"POETICIDADES E OUTRAS FALAS"
RUBENS DA CUNHA


Reside em Joinville, SC. Autor de "Campo Avesso" e "Visitações do Humano". Acadêmico de Letras. Escreve semanalmente no Jornal A Notícia e coordena o Grupo de Poetas Zaragata. Na Web tem o e-book: "A busca entre o vazio", disponível para download,
na URL: <http://www.arcosonline.com/index.php?option=content&task=view&id=146&Itemid=>.
Blog "Casa de Paragens": <www.casadeparagens.blogspot.com>.

Coluna de 26/10/2010
(próxima coluna: 9/11/2010)


A atriz

Eu conheci uma atriz. Ela não não estava no palco. Estava na plateia, ao meu lado. Sou homem de sorte. Ela era mais que atriz: petúnia, turmalina, nêspera. Ela sorriu e disse que fazia teatro e o teatro se fez: Jocasta, Desdêmona, longa jornada noite a dentro. E ria mais, a atriz. Rio sobre mim, melhor: mar, daqueles da Odisseia, daqueles que acariciam sereias, ondinas, que fazem de marinheiros meninos surdos e seduzidos. Eu conheci uma atriz. Não estava representando, não estava em seu território sagrado proferindo as sacras palavras de alguém nem seguindo a direção de um outro. Estava ali, humana na inteireza, resoluta ao meu lado, inteirando-se de quem eu era, do que fazia, de como vim parar ali.
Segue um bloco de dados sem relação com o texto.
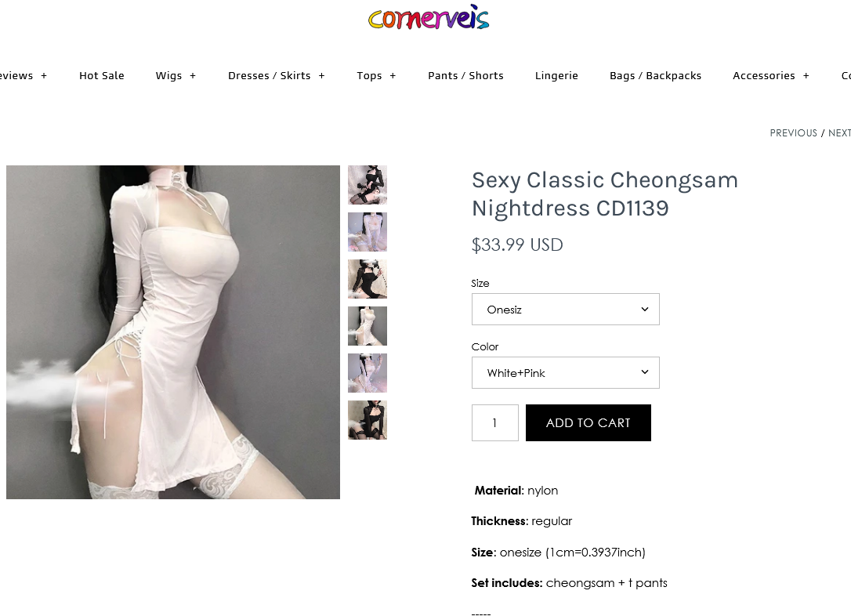
Task: Open the Color dropdown showing White+Pink
Action: coord(566,373)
Minha voz cadente na vergonha de sempre, quase se encarcera ainda mais dentro de mim. Respondi, entre as respirações, que eu fazia mundo com as palavras. Aquelas mesmas que a ajudavam a construir mundo sobre o palco. Ela enterneceu-se mais ainda, como se eu fosse jardim. Desses que estão sendo abandonados pela falta de tempo de seus donos. Ela olhou-me como se fosse retirar de mim matos nocivos, cantos escuros, umidezas perenes que me compõem.

Naqueles minutos que conversamos, eu fui a Ursa Maior. Fui explosão enxergada apenas pelos olhos solares da atriz. Ela confessou-me seu nome, um tanto das viagens, aproximações com cinema, TV. Mas o que a fazia pedra, sol, mar na completude, era aquele lugar ali, ela era mulher que gesticulava, que fazia das mãos origamis de carne, talvez com algum suor, alguma saliva. E aponta o palco, e diviniza-se.

Logo o que viemos assistir ali começaria. Eu não queria. Fiquei pedindo atrasos, acidentes, falta de luz, para que somente a atriz que eu acabei de conhecer iluminasse tudo. Sou homem de sorte, já falei. Conhecer uma atriz não é destino fácil, não é acontecimento banal como pombos na praça, carros parados sobre pontes, terremotos, quedas de ultraleves, filmes ruins, filosofias da incompreensão. Conhecer uma atriz é raro e é preciso. Ainda mais assim, uma atriz transfigurada em plateia, uma atriz quase minha igual no mundo. Eu que sempre as vi à distância, sendo quem não são, sendo rainhas, cabras, putas, mortes e senhoras respeitáveis, agora estava ali, sentado ao lado de uma atriz que naquele momento era apenas um nome e sobrenome. Apenas uma mulher querendo ver uma peça. Mas quando pronunciou-se atriz, tive que destituir-lhe o cargo de anônima, tive que lançá-la nos holofotes. É inevitável quando se conhece uma atriz.

A peça que viemos ver começou. Os escuros acobertaram olhos, cabelos, o colo denso. Pouco vi dos outros atores e atrizes sobre o palco. Pareciam bodes, animais de luto. Ao meu lado, a atriz parecia se ver em seus colegas de trabalho, enquanto eu me via vendo a atriz. Talvez fosse ela um jardim. Talvez minhas eternas ervas daninhas tenham tido momentos difíceis no dia em que conheci uma atriz.